● INSTRUCTION
Can you convert the part of the items below that opens with the line containing "This screenshot has" and closes with the line containing "cell-d9 is located at coordinates (260, 342)." into a Markdown table with the columns Row and Line, skipping blank lines and leaving out the pictures?

● INPUT

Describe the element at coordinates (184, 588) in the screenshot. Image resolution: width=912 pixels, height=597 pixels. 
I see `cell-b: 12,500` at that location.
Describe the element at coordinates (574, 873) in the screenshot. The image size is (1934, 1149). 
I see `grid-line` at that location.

...

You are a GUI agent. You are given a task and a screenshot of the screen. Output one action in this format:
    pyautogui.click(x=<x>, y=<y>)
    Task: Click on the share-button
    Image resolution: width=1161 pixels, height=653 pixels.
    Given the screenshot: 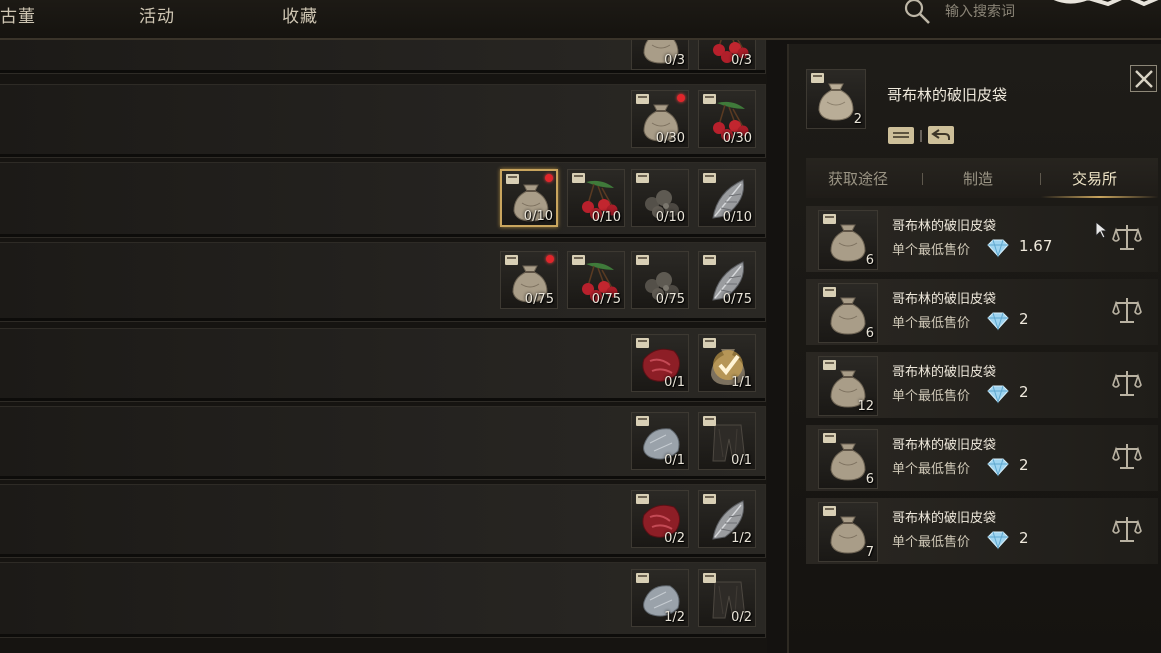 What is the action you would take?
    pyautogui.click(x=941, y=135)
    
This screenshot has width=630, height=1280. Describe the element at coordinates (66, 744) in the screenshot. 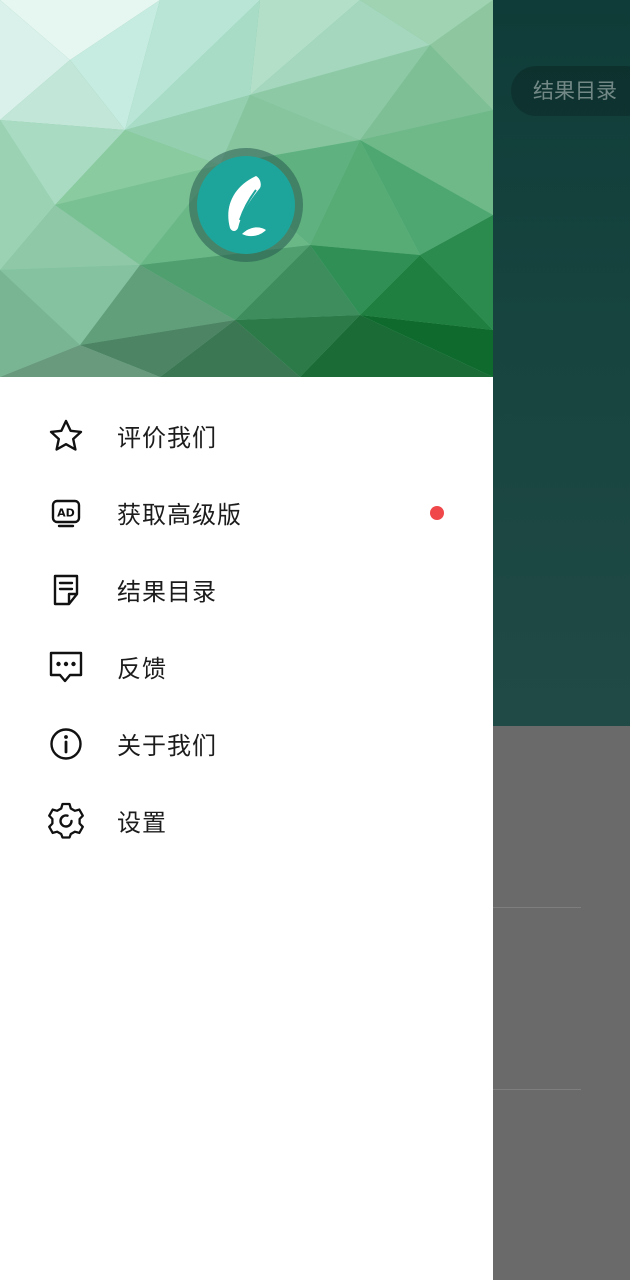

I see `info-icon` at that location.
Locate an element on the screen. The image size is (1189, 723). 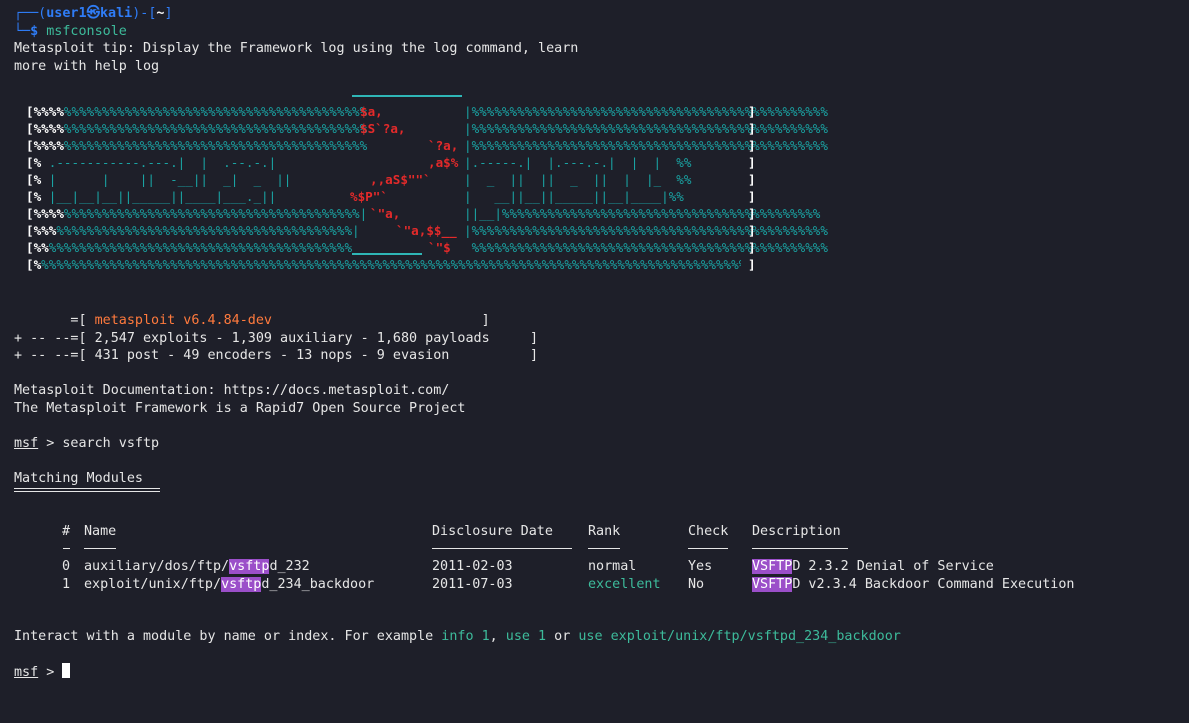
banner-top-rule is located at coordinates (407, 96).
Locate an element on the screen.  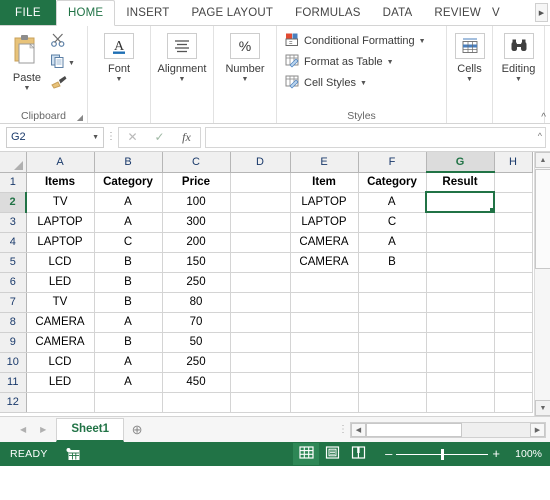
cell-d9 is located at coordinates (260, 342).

● REPLY
| Row | Line |
|---|---|
| 1 | This screenshot has width=630, height=1280. Describe the element at coordinates (66, 744) in the screenshot.  |
| 2 | I see `info-icon` at that location. |
| 3 | Locate an element on the screen. The image size is (1189, 723).  |
| 4 | banner-top-rule is located at coordinates (407, 96). |
| 5 | Locate an element on the screen.   |
| 6 | cell-d9 is located at coordinates (260, 342). |